Over four and one-half years later, on December 19, 1986, plaintiffs filed a complaint against the individual defendants demanding the balance due on the note plus interest from the date of the last payment. Two years later on October 18, 1988 when the matter was approaching trial, plaintiffs moved to amend their complaint to add a demand for $14,602.52 which plaintiffs allegedly were compelled to pay as "indebtedness attached to that license which had been incurred by the defendants as a result of their nonpayment of suppliers' bills." In an accompanying certification they stated that these monies "were expended by plaintiffs to `clear' the liquor license of the obligations which attached to it as a result of the indebtedness of the defendants." These obligations were asserted to have "resulted from [defendants'] non-payment of suppliers' bills, and as a result thereof the liquor license could not be sold until these matters were disposed of."[2]

*654 Plaintiffs decided to pay off the "lien" to the suppliers in August 1983 even though they did not then have a buyer for the license or the business. The Assignment Judge determined that plaintiffs' motion to amend the complaint had been made too late, and the request was denied on November 15, 1988.

The first of the trials of this matter was held before the initial trial judge on December 9, 1988. On December 23, 1988 in his oral decision he stated that plaintiffs had a right to full payment on the note from the individuals who guaranteed it, and that plaintiffs had no legal duty to cooperate in the buy-out of the business by the potential purchasers whom defendants had introduced to them. Judgment was therefore entered in the amount of $57,931.23 plus interest to the date of the last payment.

Defendants then moved for reconsideration, and on April 18, 1989 the judge vacated the original judgment and ordered a new trial. However two months later on June 12, 1989, he entered judgment against the defendants in the amount of $93,415.49. On July 14, 1989 he vacated his June 12, 1989 order and again ordered a new trial.
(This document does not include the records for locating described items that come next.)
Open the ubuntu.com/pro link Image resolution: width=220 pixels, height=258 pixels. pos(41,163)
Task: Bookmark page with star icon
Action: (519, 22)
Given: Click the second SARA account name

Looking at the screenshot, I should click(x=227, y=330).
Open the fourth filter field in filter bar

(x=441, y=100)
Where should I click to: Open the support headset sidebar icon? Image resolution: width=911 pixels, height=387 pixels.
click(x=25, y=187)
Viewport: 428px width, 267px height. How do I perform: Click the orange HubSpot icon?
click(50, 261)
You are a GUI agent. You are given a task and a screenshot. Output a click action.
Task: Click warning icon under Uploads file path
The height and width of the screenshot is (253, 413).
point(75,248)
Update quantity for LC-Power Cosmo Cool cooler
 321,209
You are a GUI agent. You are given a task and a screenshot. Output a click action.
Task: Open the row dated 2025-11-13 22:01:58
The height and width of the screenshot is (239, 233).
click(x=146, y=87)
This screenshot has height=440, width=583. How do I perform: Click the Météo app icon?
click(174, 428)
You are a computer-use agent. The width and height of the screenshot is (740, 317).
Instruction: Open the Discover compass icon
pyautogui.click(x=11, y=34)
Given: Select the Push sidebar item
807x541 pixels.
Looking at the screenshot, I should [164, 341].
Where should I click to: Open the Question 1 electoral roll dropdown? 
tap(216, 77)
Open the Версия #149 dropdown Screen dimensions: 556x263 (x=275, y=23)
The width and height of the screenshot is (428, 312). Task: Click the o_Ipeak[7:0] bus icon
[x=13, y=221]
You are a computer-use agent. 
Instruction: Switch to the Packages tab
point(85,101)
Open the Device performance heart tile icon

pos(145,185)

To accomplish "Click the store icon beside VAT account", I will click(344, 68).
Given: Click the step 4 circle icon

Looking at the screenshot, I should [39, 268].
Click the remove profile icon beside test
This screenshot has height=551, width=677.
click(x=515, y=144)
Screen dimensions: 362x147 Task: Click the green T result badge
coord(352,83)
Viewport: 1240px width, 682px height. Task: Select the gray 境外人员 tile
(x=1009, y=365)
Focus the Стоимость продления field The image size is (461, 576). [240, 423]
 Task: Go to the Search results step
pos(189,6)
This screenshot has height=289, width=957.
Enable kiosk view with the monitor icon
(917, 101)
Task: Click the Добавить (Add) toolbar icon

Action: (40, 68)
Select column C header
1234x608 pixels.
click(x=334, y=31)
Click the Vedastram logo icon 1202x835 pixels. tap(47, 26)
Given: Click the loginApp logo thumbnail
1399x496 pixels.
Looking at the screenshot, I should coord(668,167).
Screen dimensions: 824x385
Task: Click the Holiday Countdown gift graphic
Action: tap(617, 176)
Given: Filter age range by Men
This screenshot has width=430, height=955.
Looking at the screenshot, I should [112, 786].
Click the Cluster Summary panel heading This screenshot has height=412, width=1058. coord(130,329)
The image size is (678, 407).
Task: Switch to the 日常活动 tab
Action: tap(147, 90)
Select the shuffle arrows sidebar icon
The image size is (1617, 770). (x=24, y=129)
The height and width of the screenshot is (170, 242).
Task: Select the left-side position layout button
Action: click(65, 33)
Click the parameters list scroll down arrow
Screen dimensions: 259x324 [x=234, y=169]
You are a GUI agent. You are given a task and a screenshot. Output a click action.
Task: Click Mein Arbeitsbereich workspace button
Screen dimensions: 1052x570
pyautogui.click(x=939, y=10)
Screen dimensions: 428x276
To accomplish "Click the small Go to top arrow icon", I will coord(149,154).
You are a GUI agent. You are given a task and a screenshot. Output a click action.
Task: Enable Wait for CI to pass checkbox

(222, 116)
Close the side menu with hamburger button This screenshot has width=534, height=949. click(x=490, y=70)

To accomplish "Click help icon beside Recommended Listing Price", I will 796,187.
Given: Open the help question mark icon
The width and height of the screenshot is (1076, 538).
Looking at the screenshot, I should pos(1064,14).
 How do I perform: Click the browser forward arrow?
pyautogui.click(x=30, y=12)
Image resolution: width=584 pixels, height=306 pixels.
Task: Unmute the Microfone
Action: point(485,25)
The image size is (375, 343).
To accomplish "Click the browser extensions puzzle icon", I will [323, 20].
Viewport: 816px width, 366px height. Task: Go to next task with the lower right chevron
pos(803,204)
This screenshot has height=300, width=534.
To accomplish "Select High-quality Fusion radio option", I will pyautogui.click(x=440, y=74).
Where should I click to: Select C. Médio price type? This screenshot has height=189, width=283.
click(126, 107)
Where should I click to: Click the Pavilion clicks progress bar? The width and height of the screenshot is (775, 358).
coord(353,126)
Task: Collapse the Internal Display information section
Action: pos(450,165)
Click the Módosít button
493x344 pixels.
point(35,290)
The second trial was held before a new judge on May 22nd and on May 29, 1990. After an oral decision made on the final day of trial, a written decision was entered June 14, 1990 in which the judge denied plaintiffs' claim on the note. Specifically, he found that defendants met their duty to mitigate damages by presenting good faith purchasers ready, willing and able to purchase the business and license. Although plaintiffs claimed in the new trial that their lawyer had vetoed the new *655 arrangement, the judge determined that plaintiffs themselves had refused to cooperate.

Without reference to the assignment judge's 1988 denial of plaintiffs' motion to amend the complaint to assert a claim for the sums expended to pay the suppliers and remove the "liens" on the license, the judge reinstated this claim. Louis Block in his testimony quantified the claim to be "around $10,000."[3] The judge stated as his reason for entering the judgment (limited to this claim) that a "plaintiff is always entitled to recover those amounts of money not included in the terms of the contract which he assumed or necessarily expended to protect the value of the collateral." He thus entered the judgment for $9,473.73 plus legal interest since 1983, or a total of $19,336.20.